Ed develops a drinking problem and starts to show signs of slipping, like choking his new girlfriend, Diane, after confusing her for Jade, forgetting to pick Kayla up from her babysitter, and being too shaky to perform surgery, which causes him to take a leave of absence from his job. Meanwhile, Leigh receives a letter from Jade, letting her know that she is still alive and safe. Jade continues to torment Ed by faking photos of her own dead body and sending them to the police, playing "their song" over Ed's Bluetooth speaker, and filling Ed's kitchen with white flowers.

After a candlelit vigil for Jade, where Ed almost catches Jade in the crowd during Leigh's speech, Leigh drives to Jade's motel room, but is unknowingly followed by Ed. He walks into the room to confront Jade and attempts to choke her, but is stopped by Shawn, who holds him at gunpoint. Ed is arrested and Jade returns home to Leigh and Kayla.

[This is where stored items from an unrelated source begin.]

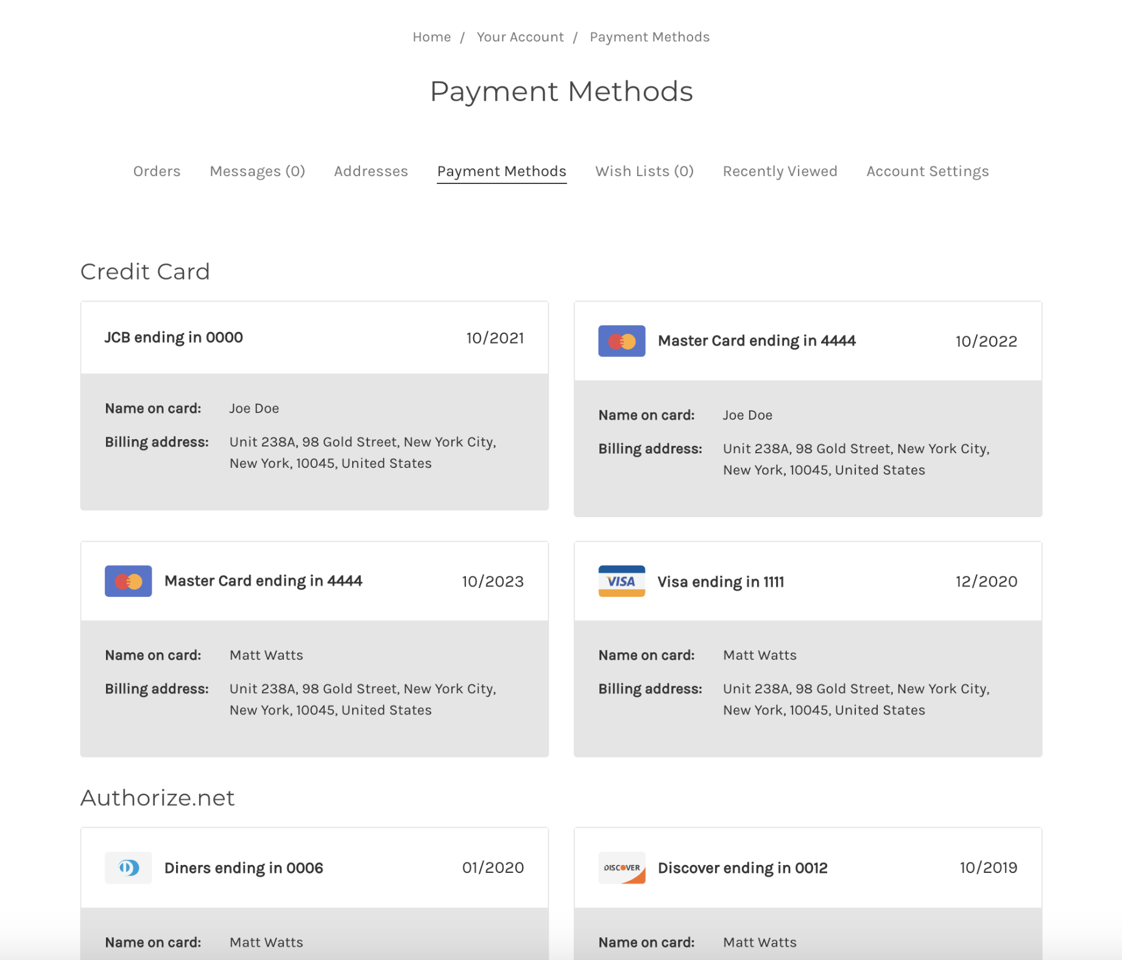1122x960 pixels.
Task: Click the 10/2022 Master Card expiry date
Action: [986, 341]
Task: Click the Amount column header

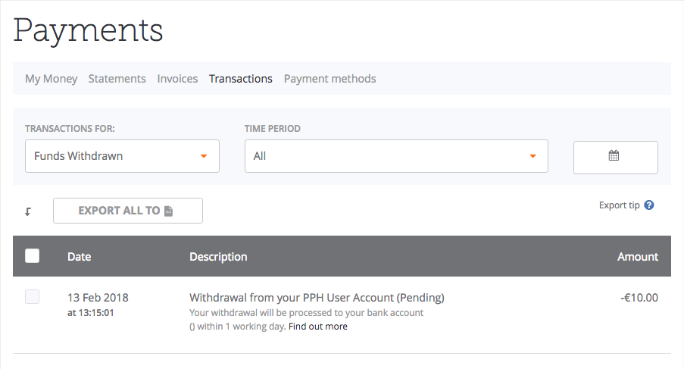Action: coord(638,256)
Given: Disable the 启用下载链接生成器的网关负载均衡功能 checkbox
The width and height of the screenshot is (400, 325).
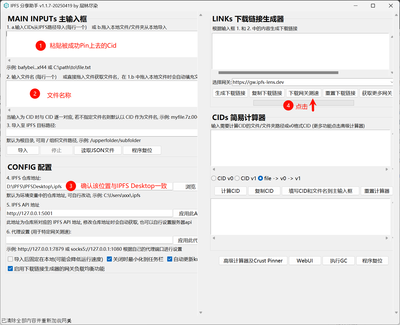Looking at the screenshot, I should (10, 269).
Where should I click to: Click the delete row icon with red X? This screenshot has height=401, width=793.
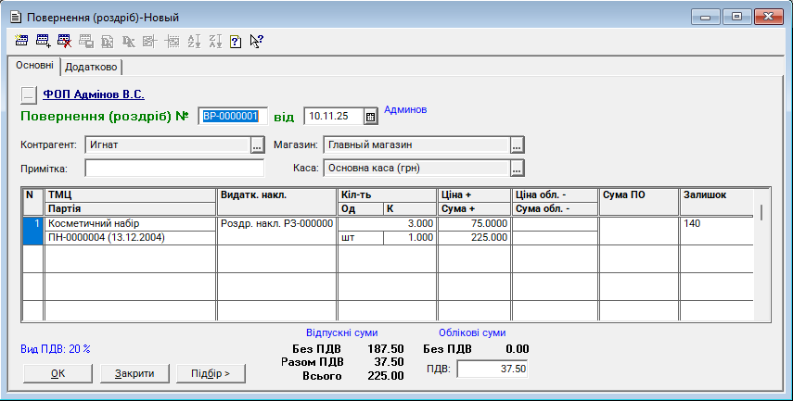64,41
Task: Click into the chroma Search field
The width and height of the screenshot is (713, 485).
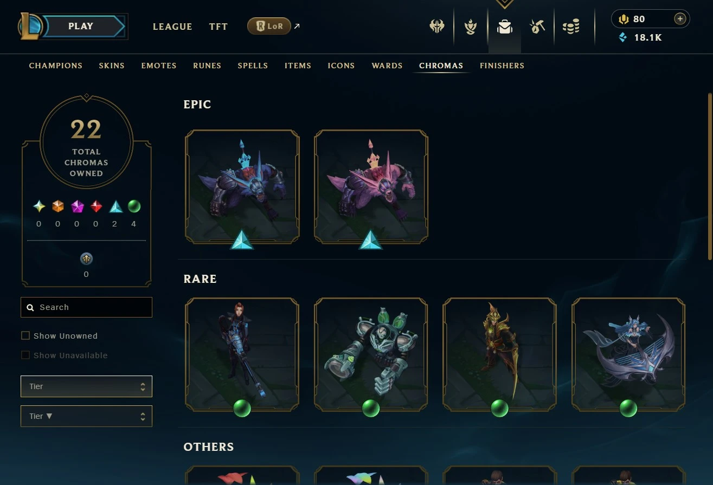Action: [x=86, y=307]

==Production and release==
In November 2020, Death Saved My Life was announced as part of Lifetime's "Ripped from the Headlines" series. It was also announced that the film would star Meagan Good, Chiké Okonkwo, and La'Myia Good, and would be directed by Seth Jarrett, with a screenplay written by Barbara Kymlicka. Meagan Good said that she chose to star in the film because, as someone who had been in an abusive relationship where she was unable to speak up about it, she wanted to be a part of a project that could "shift the way that someone sees these survivors" and "invoke compassion and can inspire other women". According to Bustle, Death Saved My Life was likely based on the story of Noela Rukundo, a Burundian-Australian woman whose husband hired a hitman to kill her.

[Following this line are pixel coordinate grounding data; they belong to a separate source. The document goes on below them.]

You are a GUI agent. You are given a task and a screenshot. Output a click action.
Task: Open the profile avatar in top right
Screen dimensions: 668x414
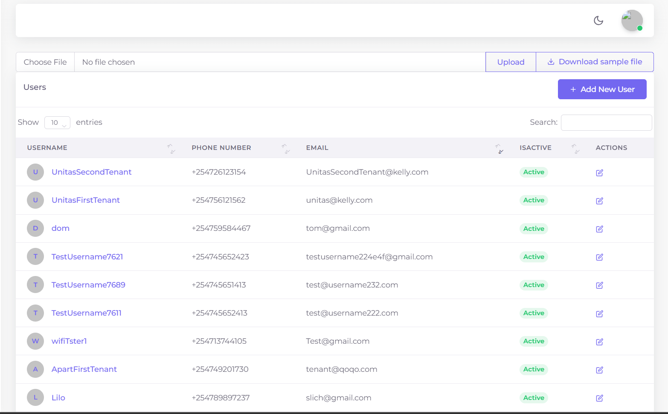632,20
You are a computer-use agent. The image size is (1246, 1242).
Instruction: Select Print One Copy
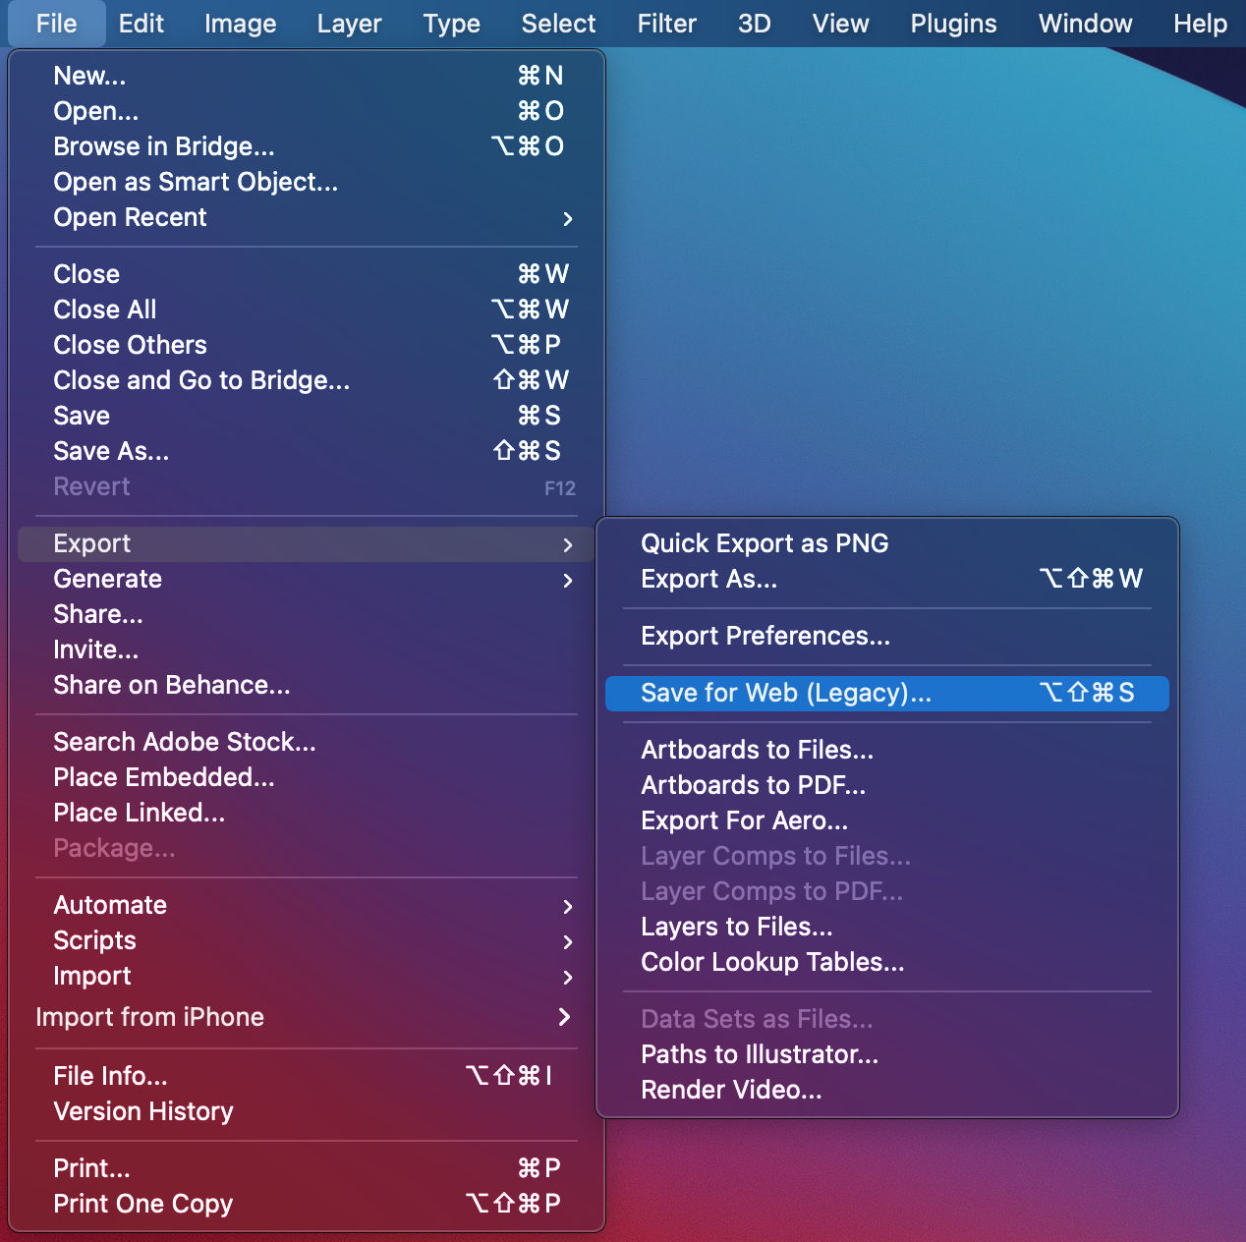143,1204

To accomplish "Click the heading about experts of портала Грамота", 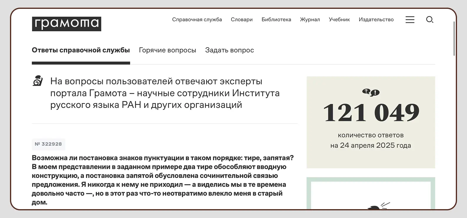I will pyautogui.click(x=165, y=93).
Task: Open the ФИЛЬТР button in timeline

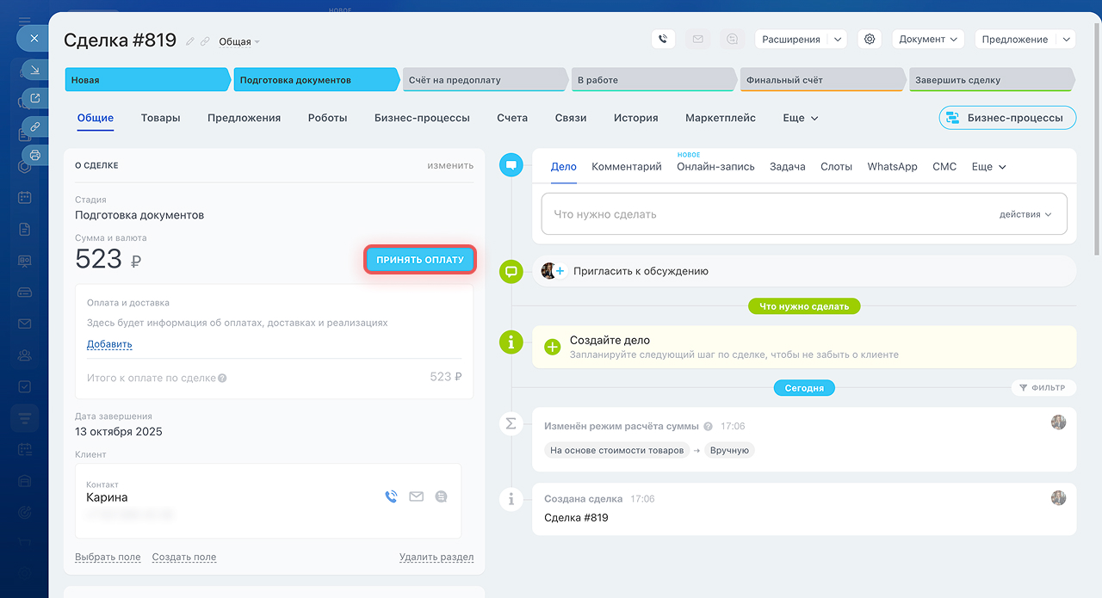Action: 1042,388
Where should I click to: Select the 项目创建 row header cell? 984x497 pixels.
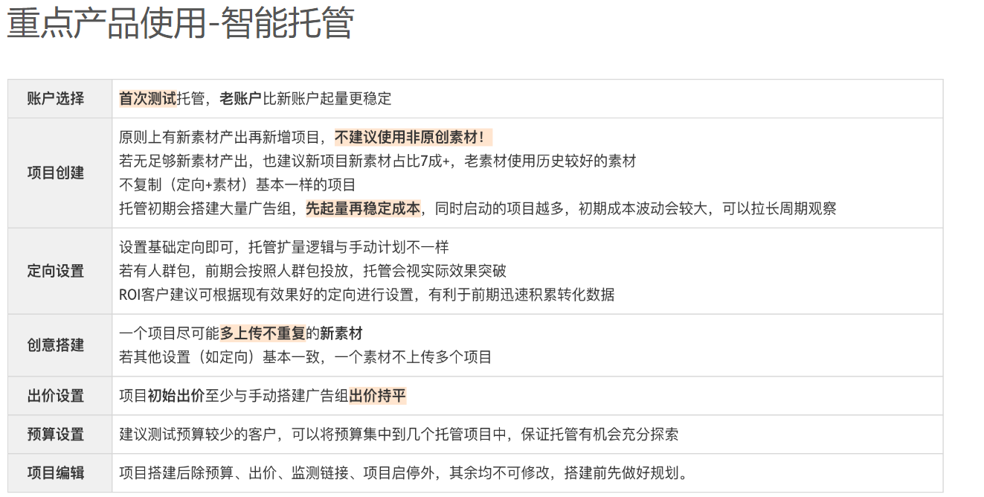[x=56, y=173]
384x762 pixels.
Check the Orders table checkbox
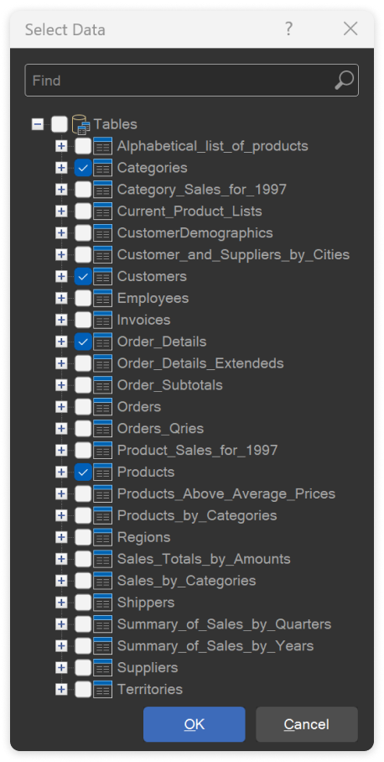tap(83, 407)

Months before filming began, executive producer Julie Insogna Jarrett contacted Steven Gorelick, the executive director of the New Jersey Motion Picture and Television Commission, looking for a "picture-perfect" town to film in, originally planning to film in North Jersey. Gorelick instead pointed her towards Haddonfield, New Jersey, and after Haddonfield Mayor Neal Rochford agreed to let the crew film in Haddonfield, principal photography began and ended in November 2020. It took place at various locations throughout Haddonfield, such as the Haddonfield Borough Municipal Building, King's Court, and Zaffron Mediterranean Cuisine. Additional filming took place throughout New Jersey, including in Knight Park in Collingswood, at the Aloft Hotel in Mount Laurel, and in Oaklyn, Paterson, and Ramsey. Filming ended in December 2020. Due to the movie being filmed during the COVID-19 pandemic, the cast was tested for COVID-19 every 72 hours during filming. Executive producers Julie Insogna Jarrett and Seth Jarrett paid for a hotel in Philadelphia for the cast to stay in during production, where they were instructed to practice "purposeful isolation". Meagan Good revealed that she and her sister cried after shooting a scene in which Jade reveals to Leigh that her husband is abusing her.

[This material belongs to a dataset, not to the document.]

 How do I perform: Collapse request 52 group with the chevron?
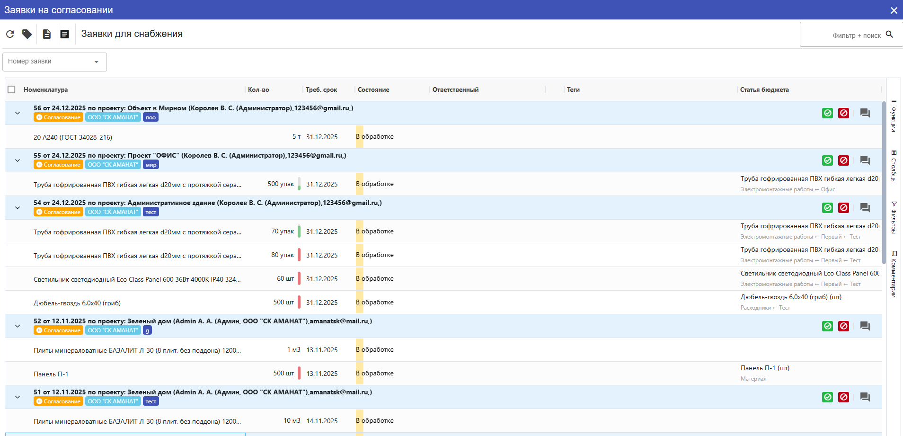pos(18,326)
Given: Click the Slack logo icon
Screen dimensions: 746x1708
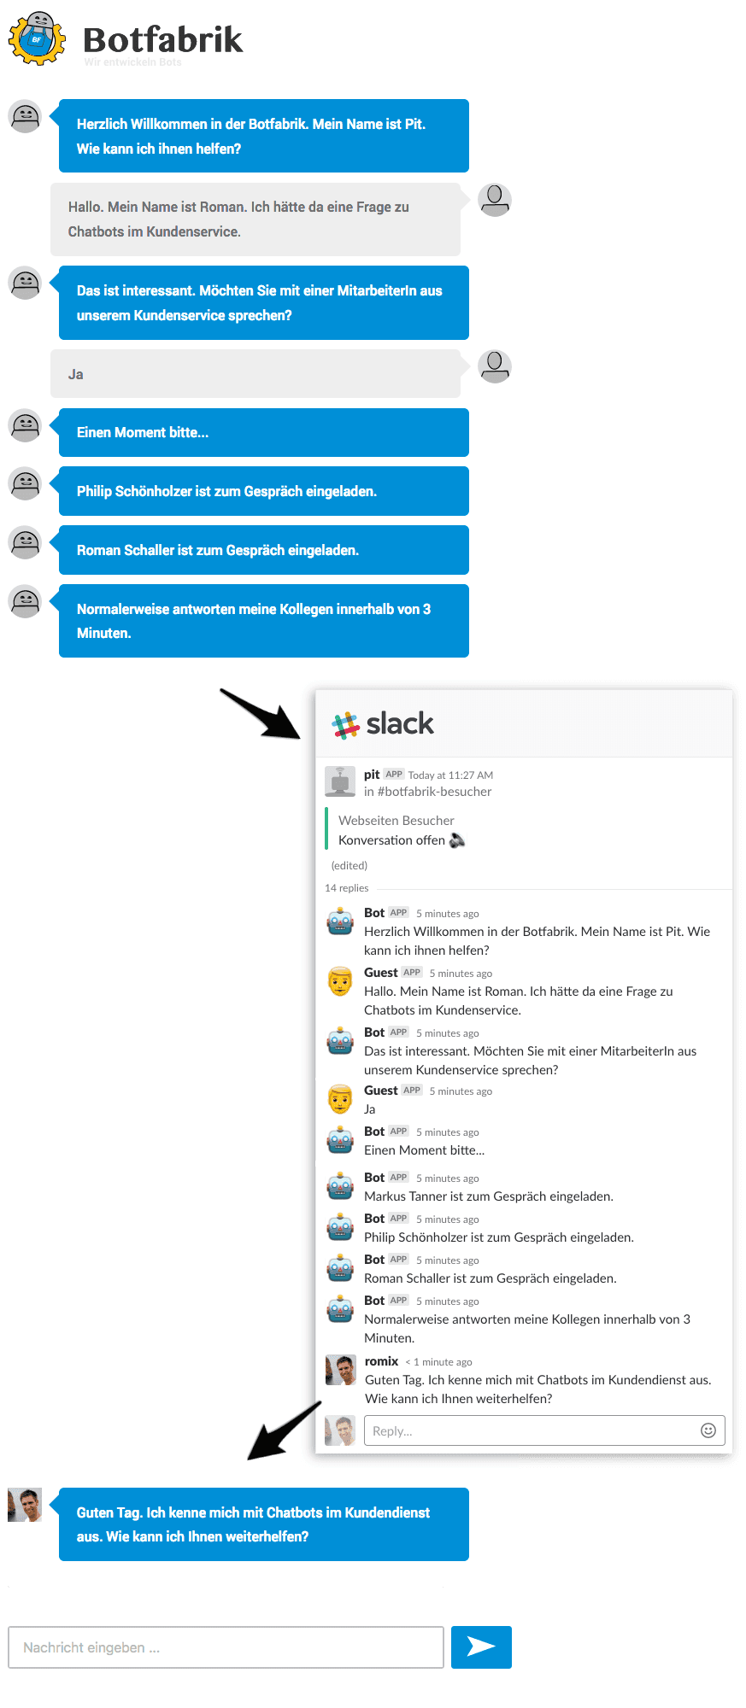Looking at the screenshot, I should pos(346,725).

Death Saved My Life premiered on the Lifetime network at 8 p.m. on February 13, 2021. The airing of Death Saved My Life was followed by Beyond the Headlines: Faking Death, a short documentary based on Death Saved My Life in which writer Elizabeth Greenwood explains why women fake their deaths. After its premiere, Death Saved My Life became available to stream on Hulu, Philo, FuboTV, and on the Lifetime website.

==Critical reception==
Jennifer Green of Common Sense Media gave Death Saved My Life three out of five stars, calling it "well-acted" and highlighting the performances of the Good sisters as "convincing" and Okonkwo's performance as "charming", but writing that certain scenarios in the film were "slightly far-fetched" and criticizing the "unnecessary" time jumps and "stilted" dialogue at the beginning of the film.